La séquence ci-dessus est donc la suivante :
  • VERB 21 NOUN 01 ENTER 1010 ENTER 107 ENTER (1010 est l'adresse de MODREG, 107 = 71 en octal)
  • Démarrage et poussée
  • VERB 25 NOUN 7 ENTER 101 ENTER 200 ENTER, 1 ENTER (101 est l'adresse du mot contenant ZOOMFLAG, 200 le masque octal, 1 la valeur finale)
  • VERB 25 NOUN 7 ENTER 105 ENTER 400 ENTER, 0 ENTER (105 est l'adresse du mot contenant LETABRT, 400 le masque octal, 0 la valeur finale)
  • VERB 21 NOUN 01 ENTER 1010 ENTER 77 ENTER (remise dans MODREG de 77 = 63 en octal)

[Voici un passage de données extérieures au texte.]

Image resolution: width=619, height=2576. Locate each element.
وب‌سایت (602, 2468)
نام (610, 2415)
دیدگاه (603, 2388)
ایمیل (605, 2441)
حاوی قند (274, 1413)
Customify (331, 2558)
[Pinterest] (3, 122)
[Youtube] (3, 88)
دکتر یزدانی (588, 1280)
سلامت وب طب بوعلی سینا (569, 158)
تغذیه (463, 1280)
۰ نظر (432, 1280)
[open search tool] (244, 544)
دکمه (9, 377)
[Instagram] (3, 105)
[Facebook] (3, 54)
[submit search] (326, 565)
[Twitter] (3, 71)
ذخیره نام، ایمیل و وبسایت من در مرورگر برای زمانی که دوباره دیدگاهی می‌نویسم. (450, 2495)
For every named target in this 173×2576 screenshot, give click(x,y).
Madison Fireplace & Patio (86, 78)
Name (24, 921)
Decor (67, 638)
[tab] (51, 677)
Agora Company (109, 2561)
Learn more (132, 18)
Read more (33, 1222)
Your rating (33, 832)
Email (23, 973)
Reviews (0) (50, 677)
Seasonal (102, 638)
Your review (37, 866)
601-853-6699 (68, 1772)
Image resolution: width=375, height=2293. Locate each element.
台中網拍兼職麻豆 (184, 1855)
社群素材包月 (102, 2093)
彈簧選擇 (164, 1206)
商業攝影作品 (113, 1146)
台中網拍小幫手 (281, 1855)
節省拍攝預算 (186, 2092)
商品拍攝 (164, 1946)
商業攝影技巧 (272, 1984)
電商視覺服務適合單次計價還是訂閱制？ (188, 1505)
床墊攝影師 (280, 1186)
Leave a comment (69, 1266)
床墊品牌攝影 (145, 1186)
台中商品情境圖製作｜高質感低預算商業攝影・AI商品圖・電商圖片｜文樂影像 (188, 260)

Pour remettre en place le flag LETABRT en cas d'abandon réel demandé, il suffisait donc de rentrer VERB 25 NOUN 7 ENTER 105 ENTER 400 ENTER, 1 ENTER. Cela peut prendre quelques secondes, ce qui peut suffire à tuer les astronautes en cas d'abandon très près de la lune, mais cela a été jugé comme étant un risque acceptable.

Tout se passa comme prévu, et Alan Shepard put finalement aller taper quelques balles de golf sur la lune ("Miles and miles ...").

Le fait que les astronautes puissent écraser n'importe quelle valeur dans l'AGC n'était pas forcément connu, et cela a d'ailleurs posé problème lors du retour d'Apollo 11 quand Michael Collins, en oubliant de taper un NOUN a écrasé (temporairement) les valeurs envoyés par la plate-forme inertielle (descendre à 158:20:40).

Je ne suis pas sûr du tout qu'aujourd'hui un contournement serait aussi facile à implémenter sur un système d'exploitation moderne (et donc plus sécurisé) et des programmes utilisant des langages de haut niveau.

L'exploration des logiciels d'Apollo et leur simulation est en tout cas passionnante, notamment parce qu'elle montre comment programmer dans un environnement restreint, et il faut remercier les tarés qui ont scanné le code source et l'ont sauvé de l'oubli.